Stored items from a collection:
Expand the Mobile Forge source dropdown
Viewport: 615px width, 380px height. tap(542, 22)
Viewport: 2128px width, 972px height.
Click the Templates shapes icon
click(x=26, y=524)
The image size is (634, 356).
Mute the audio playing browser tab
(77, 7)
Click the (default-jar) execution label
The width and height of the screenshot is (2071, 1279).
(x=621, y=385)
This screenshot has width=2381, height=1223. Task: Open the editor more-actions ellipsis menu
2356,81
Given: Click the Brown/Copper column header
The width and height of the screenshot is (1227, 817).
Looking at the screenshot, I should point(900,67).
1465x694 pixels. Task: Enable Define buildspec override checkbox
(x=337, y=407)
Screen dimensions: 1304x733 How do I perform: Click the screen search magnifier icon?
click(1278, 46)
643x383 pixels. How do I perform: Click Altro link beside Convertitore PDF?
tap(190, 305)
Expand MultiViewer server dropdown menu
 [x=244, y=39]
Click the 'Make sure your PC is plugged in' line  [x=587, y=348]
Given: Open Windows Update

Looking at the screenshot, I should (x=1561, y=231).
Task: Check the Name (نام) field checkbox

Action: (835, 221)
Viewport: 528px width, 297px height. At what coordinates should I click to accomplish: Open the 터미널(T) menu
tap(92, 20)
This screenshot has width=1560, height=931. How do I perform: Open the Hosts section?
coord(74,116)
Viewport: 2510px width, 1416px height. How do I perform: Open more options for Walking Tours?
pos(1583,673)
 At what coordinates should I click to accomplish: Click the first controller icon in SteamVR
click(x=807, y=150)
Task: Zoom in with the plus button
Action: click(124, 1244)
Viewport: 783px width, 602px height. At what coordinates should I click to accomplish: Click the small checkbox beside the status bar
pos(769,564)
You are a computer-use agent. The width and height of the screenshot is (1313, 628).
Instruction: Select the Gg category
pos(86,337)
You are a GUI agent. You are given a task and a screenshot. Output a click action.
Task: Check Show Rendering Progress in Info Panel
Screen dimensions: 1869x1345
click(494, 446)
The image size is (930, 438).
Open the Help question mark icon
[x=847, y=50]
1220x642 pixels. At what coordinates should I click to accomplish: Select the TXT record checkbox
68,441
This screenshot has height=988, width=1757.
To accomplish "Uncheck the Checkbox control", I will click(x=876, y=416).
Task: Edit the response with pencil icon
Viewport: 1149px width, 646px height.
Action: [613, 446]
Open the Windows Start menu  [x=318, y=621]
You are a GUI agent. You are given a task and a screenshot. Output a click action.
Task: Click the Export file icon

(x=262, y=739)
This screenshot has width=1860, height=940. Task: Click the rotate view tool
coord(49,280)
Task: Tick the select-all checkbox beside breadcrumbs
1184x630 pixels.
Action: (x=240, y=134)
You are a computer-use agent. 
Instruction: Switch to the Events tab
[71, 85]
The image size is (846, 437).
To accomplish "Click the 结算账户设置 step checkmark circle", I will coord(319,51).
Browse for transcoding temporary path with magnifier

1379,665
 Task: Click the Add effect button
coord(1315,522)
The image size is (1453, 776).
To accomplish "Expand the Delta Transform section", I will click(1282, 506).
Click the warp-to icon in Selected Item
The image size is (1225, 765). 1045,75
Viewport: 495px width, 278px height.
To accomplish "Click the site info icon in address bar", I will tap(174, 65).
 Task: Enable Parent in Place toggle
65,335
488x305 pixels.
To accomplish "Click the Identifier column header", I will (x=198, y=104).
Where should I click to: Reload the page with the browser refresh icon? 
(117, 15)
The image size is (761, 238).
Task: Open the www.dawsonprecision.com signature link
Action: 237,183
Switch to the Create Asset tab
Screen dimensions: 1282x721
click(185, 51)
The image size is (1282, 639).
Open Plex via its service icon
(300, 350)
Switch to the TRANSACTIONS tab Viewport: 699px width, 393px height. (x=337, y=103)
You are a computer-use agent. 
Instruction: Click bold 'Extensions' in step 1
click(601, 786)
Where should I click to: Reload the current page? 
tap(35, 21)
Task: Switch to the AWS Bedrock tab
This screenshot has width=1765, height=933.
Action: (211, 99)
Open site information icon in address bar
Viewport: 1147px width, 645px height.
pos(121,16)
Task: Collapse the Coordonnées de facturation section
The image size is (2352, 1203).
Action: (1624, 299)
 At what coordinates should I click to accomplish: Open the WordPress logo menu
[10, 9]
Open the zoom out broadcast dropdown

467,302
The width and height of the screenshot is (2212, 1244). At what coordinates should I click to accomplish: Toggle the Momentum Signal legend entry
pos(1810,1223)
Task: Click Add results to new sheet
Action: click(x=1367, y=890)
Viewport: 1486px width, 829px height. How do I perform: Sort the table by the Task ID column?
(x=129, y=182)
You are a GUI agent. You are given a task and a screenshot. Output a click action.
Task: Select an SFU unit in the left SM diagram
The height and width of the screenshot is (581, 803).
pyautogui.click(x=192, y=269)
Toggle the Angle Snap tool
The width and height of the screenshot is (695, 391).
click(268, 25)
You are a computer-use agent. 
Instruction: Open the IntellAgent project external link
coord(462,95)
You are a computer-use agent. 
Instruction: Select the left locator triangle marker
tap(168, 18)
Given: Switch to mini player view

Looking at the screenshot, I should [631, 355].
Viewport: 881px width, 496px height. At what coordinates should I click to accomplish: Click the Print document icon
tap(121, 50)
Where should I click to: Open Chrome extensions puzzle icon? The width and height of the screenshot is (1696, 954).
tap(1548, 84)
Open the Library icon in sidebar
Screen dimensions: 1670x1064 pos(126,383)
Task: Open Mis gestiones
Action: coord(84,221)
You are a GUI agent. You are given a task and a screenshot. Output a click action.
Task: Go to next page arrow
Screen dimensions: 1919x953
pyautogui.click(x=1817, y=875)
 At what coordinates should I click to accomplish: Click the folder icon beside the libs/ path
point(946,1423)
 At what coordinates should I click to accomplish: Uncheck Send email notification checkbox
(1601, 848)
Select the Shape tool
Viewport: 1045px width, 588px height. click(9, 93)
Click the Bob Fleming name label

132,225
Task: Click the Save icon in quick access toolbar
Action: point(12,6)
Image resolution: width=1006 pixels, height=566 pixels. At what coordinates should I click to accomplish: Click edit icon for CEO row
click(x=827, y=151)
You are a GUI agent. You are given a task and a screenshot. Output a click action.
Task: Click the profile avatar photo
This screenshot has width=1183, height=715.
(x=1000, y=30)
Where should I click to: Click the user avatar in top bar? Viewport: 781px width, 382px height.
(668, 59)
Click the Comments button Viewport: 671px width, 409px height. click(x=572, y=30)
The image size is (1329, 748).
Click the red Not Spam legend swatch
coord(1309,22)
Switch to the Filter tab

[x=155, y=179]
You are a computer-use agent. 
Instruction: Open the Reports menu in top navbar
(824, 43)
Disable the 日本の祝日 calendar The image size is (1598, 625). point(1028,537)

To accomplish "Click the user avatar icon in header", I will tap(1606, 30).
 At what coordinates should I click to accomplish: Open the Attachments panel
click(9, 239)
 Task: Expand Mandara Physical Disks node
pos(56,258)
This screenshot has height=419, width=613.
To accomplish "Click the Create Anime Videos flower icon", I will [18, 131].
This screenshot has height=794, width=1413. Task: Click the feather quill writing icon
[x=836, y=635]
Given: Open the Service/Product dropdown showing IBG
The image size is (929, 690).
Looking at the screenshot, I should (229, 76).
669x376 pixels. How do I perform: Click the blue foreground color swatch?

What needs to be done ::
Copy, without any change, the lines above from the one containing "This screenshot has width=1183, height=715." to the end, both ends included. Add nothing else.

Your solution ::
This screenshot has width=1183, height=715.
(x=1000, y=30)
Where should I click to: Click the user avatar in top bar? Viewport: 781px width, 382px height.
(668, 59)
Click the Comments button Viewport: 671px width, 409px height. click(x=572, y=30)
The image size is (1329, 748).
Click the red Not Spam legend swatch
coord(1309,22)
Switch to the Filter tab

[x=155, y=179]
You are a computer-use agent. 
Instruction: Open the Reports menu in top navbar
(824, 43)
Disable the 日本の祝日 calendar The image size is (1598, 625). point(1028,537)

To accomplish "Click the user avatar icon in header", I will tap(1606, 30).
 At what coordinates should I click to accomplish: Open the Attachments panel
click(9, 239)
 Task: Expand Mandara Physical Disks node
pos(56,258)
This screenshot has height=419, width=613.
To accomplish "Click the Create Anime Videos flower icon", I will [18, 131].
This screenshot has height=794, width=1413. Task: Click the feather quill writing icon
[x=836, y=635]
Given: Open the Service/Product dropdown showing IBG
The image size is (929, 690).
Looking at the screenshot, I should (229, 76).
669x376 pixels. How do I perform: Click the blue foreground color swatch?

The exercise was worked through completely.